━━ Extrait ━━

Le Crêt de la Neige : quand les conditions météo s’en mêlent
Je crois que ma journée la plus exigeante a été celle sur la portion qui fait passer par les Crêts de la Neige et du Reculet, les deux points culminants du massif du Jura (respectivement à 1720 m et 1718 m d’altitude).
De violents orages étaient prévus en fin d’après-midi. L’étape était longue, et pour ne pas me retrouver bloquée là-haut sous la tempête – surtout que les chemins de crête sont particulièrement exposés -, j’ai marché plus vite que d’habitude et je ne me suis presque pas arrêtée. Sept heures de marche sans vraie pause.
Au-delà de la technicité de ce tronçon, la mauvaise météo a été de la partie : je me suis retrouvée en plein dans une purée de pois. Un épais brouillard qui faisait que je ne voyais pas à cinq mètres devant moi. J’ai dû avancer sur ce sentier délicat comme je le pouvais. Parfois le balisage disparaissait, et je devais m’orienter autrement. Le tout à flanc de falaise. Plusieurs fois, je sentais le vide sans le voir (et je crois que c’est pire).
Ce brouillard avait quelque chose d’oppressant, mais je ne me suis pas arrêtée – c’était soit ça, soit l’orage ! ”Tranquille. Tout va bien. Tranquille.” Je suis finalement parvenue à Menthières, ma destination finale de la journée, et les orages ont éclaté peu de temps après (ouf !). Je me suis sentie fière d’avoir réussi à passer cette étape, qui a été impressionnante pour moi sur bien des points. Mais j’ai gardé mon calme, j’ai maintenu le cap, et j’ai relevé ce défi.

━━━
━━ Liste ━━

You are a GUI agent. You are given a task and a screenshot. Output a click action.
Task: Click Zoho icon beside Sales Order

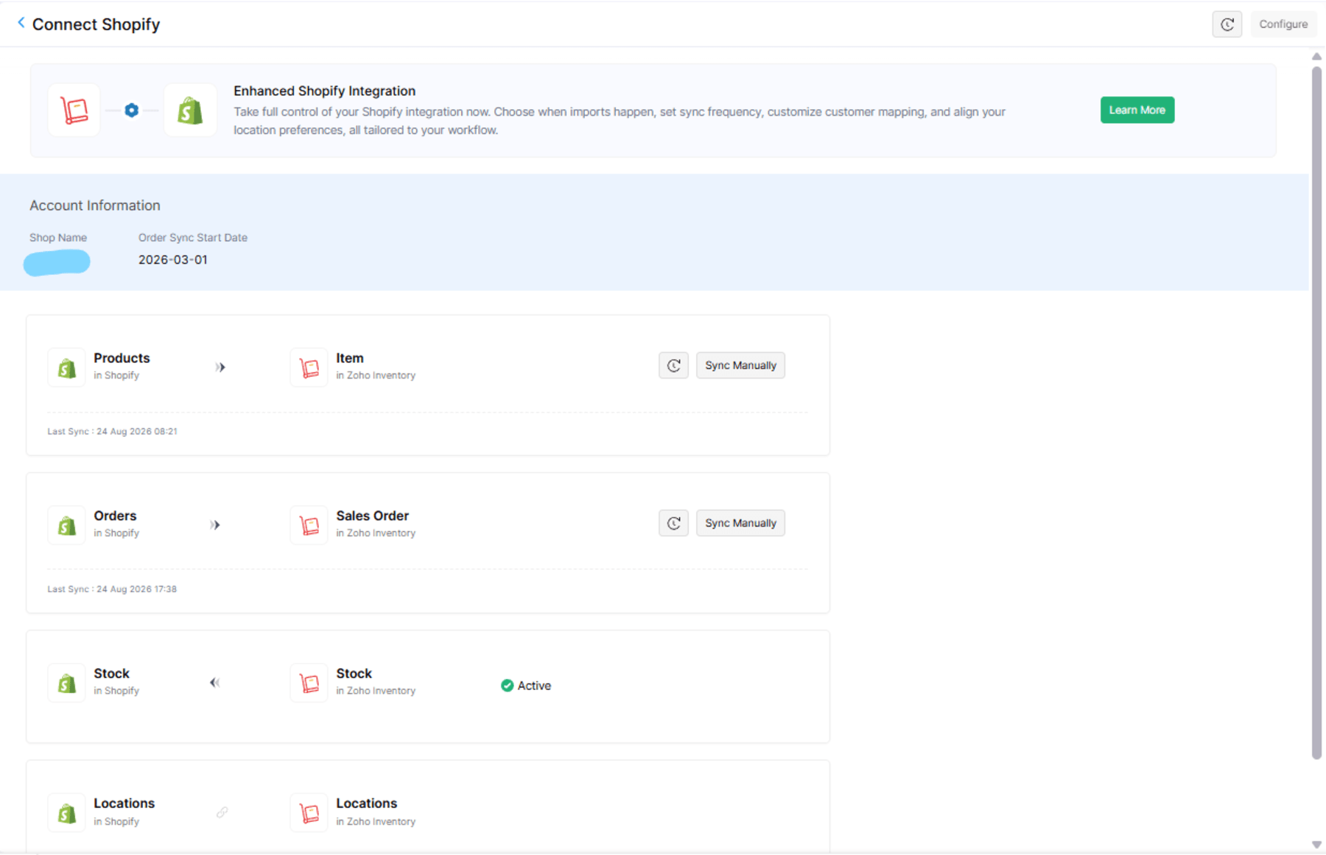(x=309, y=525)
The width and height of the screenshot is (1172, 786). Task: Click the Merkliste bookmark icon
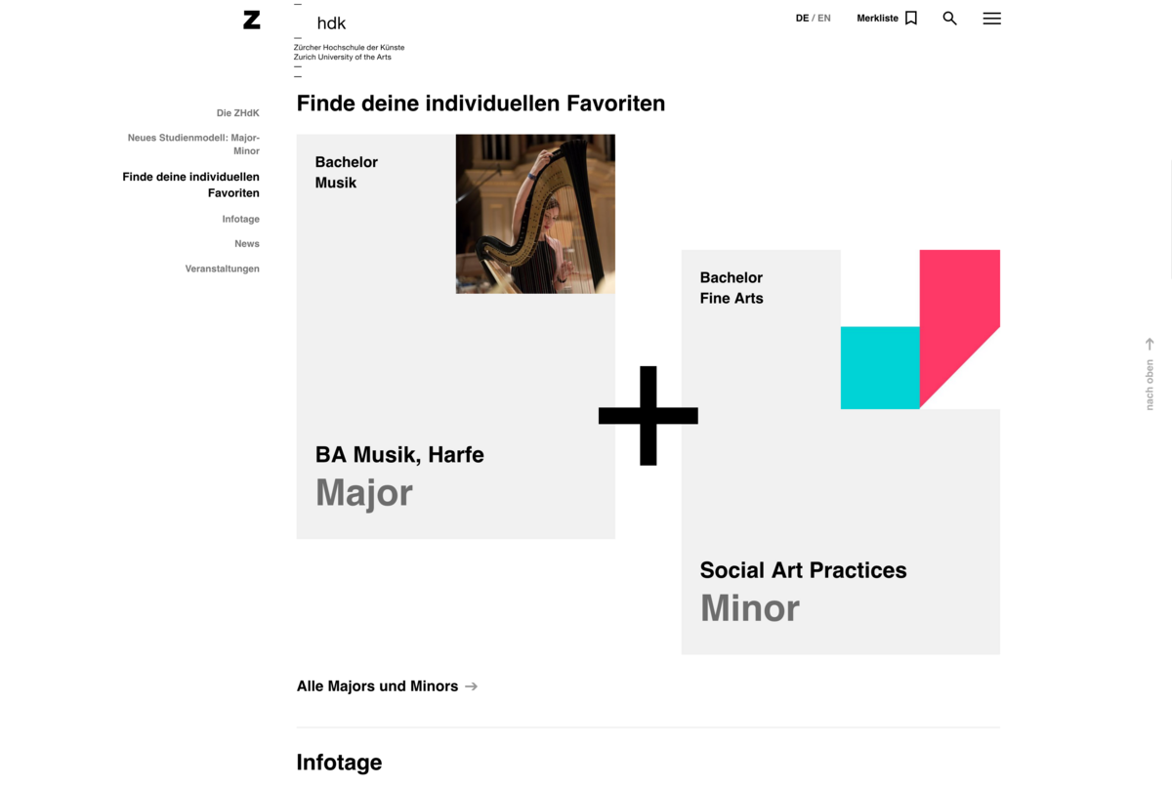pyautogui.click(x=911, y=19)
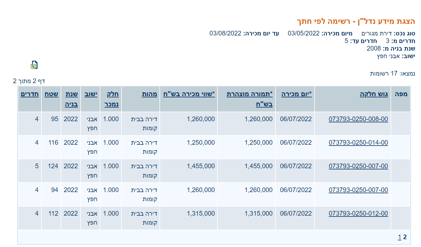Open parcel link 073793-0250-012-00
The image size is (421, 247).
[358, 214]

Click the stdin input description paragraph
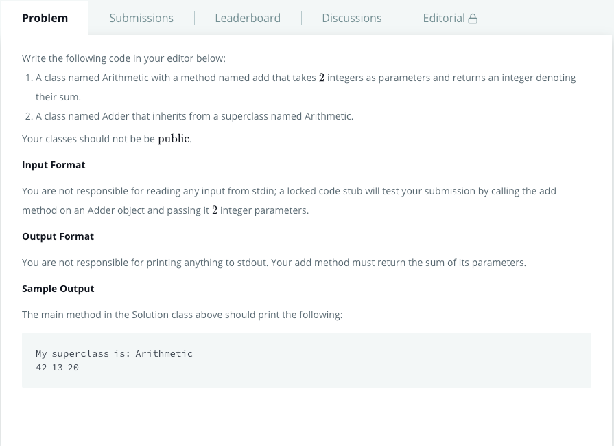[289, 201]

━━━

▸ **Exercices**
**1)** Pouvez-vous mettre les lignes des entrées sous forme de tableau Markdown, avec une colonne « N° » pour le numéro de ligne et une colonne « Ligne » pour le texte ? Omettez les lignes vides et laissez les images de côté.
**2)** Pouvez-vous écrire la suite du récit sur le passage du Crêt de la Neige, après sa dernière phrase ?

▸ **Corrigés**
**1)**
| N° | Ligne |
|---|---|
| 1 | You are a GUI agent. You are given a task and a screenshot. Output a click action. |
| 2 | Task: Click Zoho icon beside Sales Order |
| 3 | (x=309, y=525) |
| 4 | The width and height of the screenshot is (1172, 786). Task: Click the Merkliste bookmark icon |
| 5 | pyautogui.click(x=911, y=19) |
| 6 | Open parcel link 073793-0250-012-00 |
| 7 | The image size is (421, 247). |
| 8 | [358, 214] |
| 9 | Click the stdin input description paragraph |
| 10 | [289, 201] |

**2)**
Le manque de points d’eau sur certaines portions
À cause de la sécheresse, beaucoup de sources étaient soit taries, soit coupées. J’ai dû parfois transporter jusqu’à 3 L d’eau avec moi pour ne pas me retrouver en mauvaise posture. Cet aspect logistique a rendu la marche plus difficile, mais j’ai toujours réussi à me débrouiller.
C’est lors de cette randonnée que je me suis dit que je pourrais peut-être investir dans un filtre à eau. Je n’y avais tout simplement pas pensé. Je continue d’apprendre…
Les prés, les vaches… Les veaux
Rares sont les randonnées où j’ai eu à passer en plein milieu des prés, et ainsi déranger ces chères vaches qui paissent et dispersent leurs bouses partout. Eh bien, sur la GTJ, c’est monnaie courante. Le nombre de clôtures que j’ai dû ouvrir puis refermer derrière moi, je ne les compte même plus.
Et plusieurs fois, j’ai dû passer à côté de mères et de leurs petits : celles-ci peuvent nous voir comme une menace et devenir agressives.
L’idéal est de faire un grand détour pour les éviter, mais ce n’est pas toujours possible. Je me suis retrouvée quelque fois confrontée à des vaches qui, disons… M’ont fait sentir que je n’étais pas la bienvenue, et se sont approchées un peu trop près de moi. Certaines ont même essayé de me barrer la route !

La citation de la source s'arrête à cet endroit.